=== RECORDS TO PROCESS ===

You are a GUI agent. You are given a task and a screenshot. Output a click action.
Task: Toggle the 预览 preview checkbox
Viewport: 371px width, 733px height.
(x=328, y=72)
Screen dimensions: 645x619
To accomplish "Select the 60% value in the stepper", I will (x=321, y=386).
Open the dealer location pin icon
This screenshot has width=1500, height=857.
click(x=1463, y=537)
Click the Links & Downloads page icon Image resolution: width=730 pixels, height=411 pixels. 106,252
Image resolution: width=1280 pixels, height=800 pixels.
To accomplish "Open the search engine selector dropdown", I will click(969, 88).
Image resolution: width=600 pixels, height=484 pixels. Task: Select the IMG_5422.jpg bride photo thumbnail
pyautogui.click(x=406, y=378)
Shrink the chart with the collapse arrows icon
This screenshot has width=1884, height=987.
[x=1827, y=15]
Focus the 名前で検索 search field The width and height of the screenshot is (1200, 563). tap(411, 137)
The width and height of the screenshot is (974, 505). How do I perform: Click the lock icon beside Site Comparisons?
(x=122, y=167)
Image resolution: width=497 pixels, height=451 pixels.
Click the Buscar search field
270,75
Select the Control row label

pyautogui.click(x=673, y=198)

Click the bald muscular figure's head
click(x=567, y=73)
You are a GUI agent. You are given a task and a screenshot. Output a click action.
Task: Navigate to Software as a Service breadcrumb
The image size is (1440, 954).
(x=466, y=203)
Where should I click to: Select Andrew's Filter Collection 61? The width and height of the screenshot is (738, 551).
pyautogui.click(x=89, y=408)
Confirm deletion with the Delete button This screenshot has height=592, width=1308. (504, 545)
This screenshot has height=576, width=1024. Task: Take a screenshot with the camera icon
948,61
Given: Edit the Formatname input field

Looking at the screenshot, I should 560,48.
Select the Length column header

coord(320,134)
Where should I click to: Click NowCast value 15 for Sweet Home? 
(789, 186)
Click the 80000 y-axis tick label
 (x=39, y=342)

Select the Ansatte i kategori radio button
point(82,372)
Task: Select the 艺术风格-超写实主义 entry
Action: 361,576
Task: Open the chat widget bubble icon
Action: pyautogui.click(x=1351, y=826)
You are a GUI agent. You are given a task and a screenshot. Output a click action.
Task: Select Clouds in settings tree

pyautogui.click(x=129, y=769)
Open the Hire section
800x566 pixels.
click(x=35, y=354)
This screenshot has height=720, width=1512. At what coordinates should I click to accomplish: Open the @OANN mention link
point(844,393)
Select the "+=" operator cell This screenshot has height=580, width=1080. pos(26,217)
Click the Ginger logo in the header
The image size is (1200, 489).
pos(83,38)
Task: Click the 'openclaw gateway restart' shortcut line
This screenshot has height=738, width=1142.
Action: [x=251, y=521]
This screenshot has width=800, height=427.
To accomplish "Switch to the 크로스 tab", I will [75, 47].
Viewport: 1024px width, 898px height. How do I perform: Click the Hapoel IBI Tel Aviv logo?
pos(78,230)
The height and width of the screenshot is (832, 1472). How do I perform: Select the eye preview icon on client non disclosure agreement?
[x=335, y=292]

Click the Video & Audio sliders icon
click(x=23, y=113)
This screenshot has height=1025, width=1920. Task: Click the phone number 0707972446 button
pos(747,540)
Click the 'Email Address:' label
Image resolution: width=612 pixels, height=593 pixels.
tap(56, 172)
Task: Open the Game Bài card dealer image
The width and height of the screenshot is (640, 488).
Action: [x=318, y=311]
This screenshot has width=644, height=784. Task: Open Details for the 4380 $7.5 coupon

===

Everything in the data above must be restated verbatim.

§ **RESPONSE BELOW**
You are a GUI agent. You are given a task and a screenshot. Output a click action.
Task: Toggle the 预览 preview checkbox
Viewport: 371px width, 733px height.
(x=328, y=72)
Screen dimensions: 645x619
To accomplish "Select the 60% value in the stepper", I will (x=321, y=386).
Open the dealer location pin icon
This screenshot has width=1500, height=857.
click(x=1463, y=537)
Click the Links & Downloads page icon Image resolution: width=730 pixels, height=411 pixels. 106,252
Image resolution: width=1280 pixels, height=800 pixels.
To accomplish "Open the search engine selector dropdown", I will click(969, 88).
Image resolution: width=600 pixels, height=484 pixels. Task: Select the IMG_5422.jpg bride photo thumbnail
pyautogui.click(x=406, y=378)
Shrink the chart with the collapse arrows icon
This screenshot has width=1884, height=987.
[x=1827, y=15]
Focus the 名前で検索 search field The width and height of the screenshot is (1200, 563). tap(411, 137)
The width and height of the screenshot is (974, 505). How do I perform: Click the lock icon beside Site Comparisons?
(x=122, y=167)
Image resolution: width=497 pixels, height=451 pixels.
Click the Buscar search field
270,75
Select the Control row label

pyautogui.click(x=673, y=198)

Click the bald muscular figure's head
click(x=567, y=73)
You are a GUI agent. You are given a task and a screenshot. Output a click action.
Task: Navigate to Software as a Service breadcrumb
The image size is (1440, 954).
(x=466, y=203)
Where should I click to: Select Andrew's Filter Collection 61? The width and height of the screenshot is (738, 551).
pyautogui.click(x=89, y=408)
Confirm deletion with the Delete button This screenshot has height=592, width=1308. (504, 545)
This screenshot has height=576, width=1024. Task: Take a screenshot with the camera icon
948,61
Given: Edit the Formatname input field

Looking at the screenshot, I should 560,48.
Select the Length column header

coord(320,134)
Where should I click to: Click NowCast value 15 for Sweet Home? 
(789, 186)
Click the 80000 y-axis tick label
 (x=39, y=342)

Select the Ansatte i kategori radio button
point(82,372)
Task: Select the 艺术风格-超写实主义 entry
Action: 361,576
Task: Open the chat widget bubble icon
Action: pyautogui.click(x=1351, y=826)
You are a GUI agent. You are given a task and a screenshot. Output a click action.
Task: Select Clouds in settings tree

pyautogui.click(x=129, y=769)
Open the Hire section
800x566 pixels.
click(x=35, y=354)
This screenshot has height=720, width=1512. At what coordinates should I click to accomplish: Open the @OANN mention link
point(844,393)
Select the "+=" operator cell This screenshot has height=580, width=1080. pos(26,217)
Click the Ginger logo in the header
The image size is (1200, 489).
pos(83,38)
Task: Click the 'openclaw gateway restart' shortcut line
This screenshot has height=738, width=1142.
Action: [x=251, y=521]
This screenshot has width=800, height=427.
To accomplish "Switch to the 크로스 tab", I will [75, 47].
Viewport: 1024px width, 898px height. How do I perform: Click the Hapoel IBI Tel Aviv logo?
pos(78,230)
The height and width of the screenshot is (832, 1472). How do I perform: Select the eye preview icon on client non disclosure agreement?
[x=335, y=292]

Click the Video & Audio sliders icon
click(x=23, y=113)
This screenshot has height=1025, width=1920. Task: Click the phone number 0707972446 button
pos(747,540)
Click the 'Email Address:' label
Image resolution: width=612 pixels, height=593 pixels.
tap(56, 172)
Task: Open the Game Bài card dealer image
The width and height of the screenshot is (640, 488).
Action: [x=318, y=311]
This screenshot has width=644, height=784. Task: Open Details for the 4380 $7.5 coupon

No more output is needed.